The Three Pillars of Executive Presence

At the foundation of the book are the three interdependent pillars of EP:

  • Gravitas: The visible quality of leadership strength—projecting confidence, integrity, credibility, and “grace under fire.” It’s about how you carry yourself and how you handle crises with poise.
  • Communication: The ability to capture attention, command a room, and connect with diverse audiences. Speaking clearly, listening empathetically, and reading the room are essential elements.
  • Appearance: The visual dimension that signals professionalism and control. Though not about beauty, it’s about polish, grooming, and appropriateness.

Together, these elements shape whether others view you as capable of leadership. Fail to align them, and the dissonance can derail your credibility—as Hewlett’s many examples demonstrate.

Navigating Bias and Authenticity

Hewlett does not sidestep the social complexity of EP. For women, minorities, or LGBTQ professionals, the challenge is doubled. The dominant leadership model—still largely straight, white, and male—forces others to “pass” or conform to narrow definitions of credibility. Hewlett includes powerful accounts from executives like Michelle Gadsden-Williams and Cornel West, who both leveraged their differences instead of erasing them. The book’s later chapters explore how authenticity can be reconciled with conformity, urging professionals to build presence grounded in their real identity rather than mimicry.

This tension between fitting in and standing out courses through the entire book. Hewlett insists that long-term leadership success depends on authenticity: “You can learn to stand with the crowd, but to truly lead—you must also stand apart.”

Why This Book Matters Today

In a global, hyperconnected age where every presentation, meeting, and even Zoom call shapes perceptions, Executive Presence is more than etiquette—it’s strategy. Hewlett’s research-based insights equip you to understand the invisible rules of perception that determine career advancement. Her approach is pragmatic: EP can be cultivated through mentorship, feedback, and intentional self-presentation. Yet she remains philosophical about its purpose. Mastering EP is not about vanity or deception; it’s about enabling your substance to shine through the fog of bias and noise.
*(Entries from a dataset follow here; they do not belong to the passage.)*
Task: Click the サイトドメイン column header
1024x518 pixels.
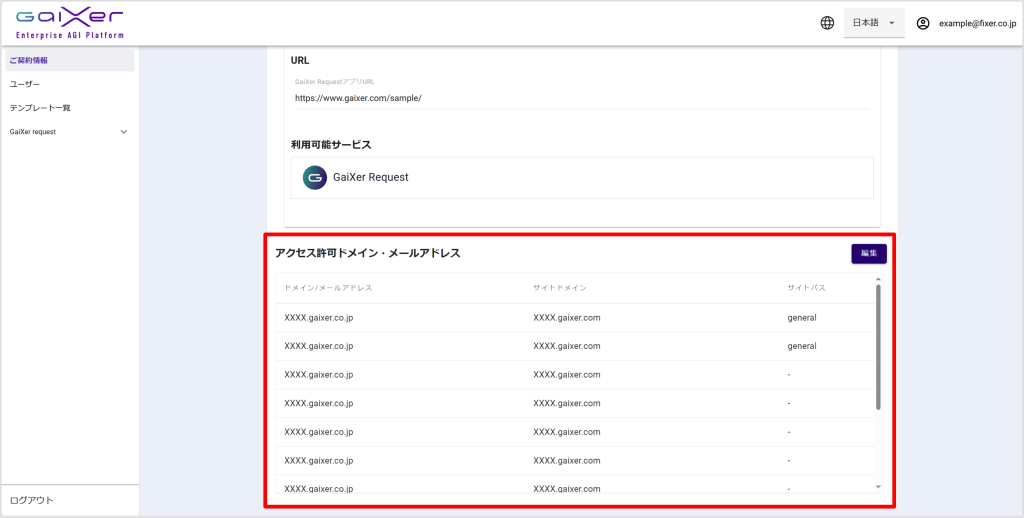Action: (x=560, y=288)
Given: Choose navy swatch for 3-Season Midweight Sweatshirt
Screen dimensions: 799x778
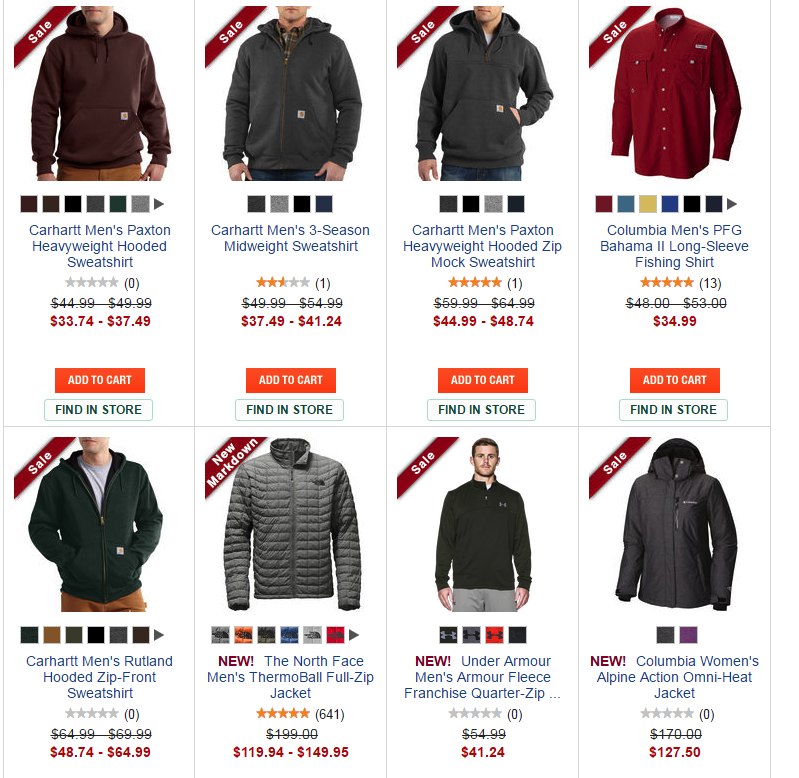Looking at the screenshot, I should (x=324, y=204).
By the end, Hewlett redefines leadership not as a status conferred by title but as a performance of trust earned through presence. The question she leaves you with is powerful: not “Do I have executive presence?” but “What signals am I sending—and how do they align with the leader I want to be?”


Gravitas: The Core of Leadership Presence

Gravitas, the Latin root meaning “weight” or “seriousness,” forms the heart of executive presence. Hewlett’s research found that senior leaders equate gravitas with credibility—an ability to convey steadiness, humility, and decisiveness even under fire. If you project gravitas, people trust that you can handle serious responsibility; if you don’t, your technical skill alone can’t save you.

Grace Under Fire

Consider Bob Dudley of BP during the Gulf of Mexico oil spill. As chaos unfolded and reporters demanded answers, Dudley’s composure and measured empathy distinguished him from his defensive predecessor Tony Hayward, whose infamous remark—“I’d like my life back”—destroyed his credibility overnight. Dudley projected calm accountability, proving that in crisis, tone equals leadership. Gravitas demands self-control that reassures others even when outcomes are uncertain.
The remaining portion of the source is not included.